I recently attended the Web as Corpus Workshop in Gothenburg, where I had a talk for a paper of mine, Finding viable seed URLs for web corpora: a scouting approach and comparative study of available sources, and another with Felix Bildhauer and Roland Schäfer, Focused Web Corpus Crawling.
The comparison I did started from web crawling experiments I performed at the FU Berlin. The fact is that the conventional tools of the “Web as Corpus” framework rely heavily on URLs obtained from search engines. URLs were easily gathered that way until search engine companies restricted this allowance, meaning that one now has to pay and/or to wait longer to send queries.
I tried to evaluate the leading approach and to find decent subtitutes using social networks as well as the Open Directory Project and Wikipedia. I take four different languages (Dutch, French, Indonesian and Swedish) as examples in order to compare several web spaces with different if not opposed characteristics.
My results distinguish no clear winner, complementary approaches are called for, and it seems possible to replace or at least to complement the existing BootCaT approach.
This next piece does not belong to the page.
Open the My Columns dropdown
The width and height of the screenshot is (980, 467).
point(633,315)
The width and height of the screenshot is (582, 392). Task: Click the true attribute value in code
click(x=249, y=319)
I think that crawling problems such as link/host diversity have not been well-studied in a corpus linguistics context, and I wish to bring to linguists’ attention that the first step of web corpus construction in itself can change a lot of parameters.
Slide on search engine URLs The slides of my talk can be downloaded here
Additionally, experiments run with Felix Bildhauer and Roland Schäfer at the FU Berlin showed that the crawling seeds I selected tend to perform better than the traditional approach.
For more information, the papers are available online:
A. Barbaresi, Finding Viable Seed URLs for Web Corpora: A Scouting Approach and Comparative Study of Available Sources, Proceedings of WaC-9, p. 1-8, 2014.
R. Schäfer, A. Barbaresi, F. Bildhauer, Focused Web Corpus Crawling, Proceedings of WaC-9, p. 9-15, 2014.
The toolchain used to perform these experiments is open-source and is available on GitHub: FLUX: Filtering and Language-identification for URL Crawling Seeds.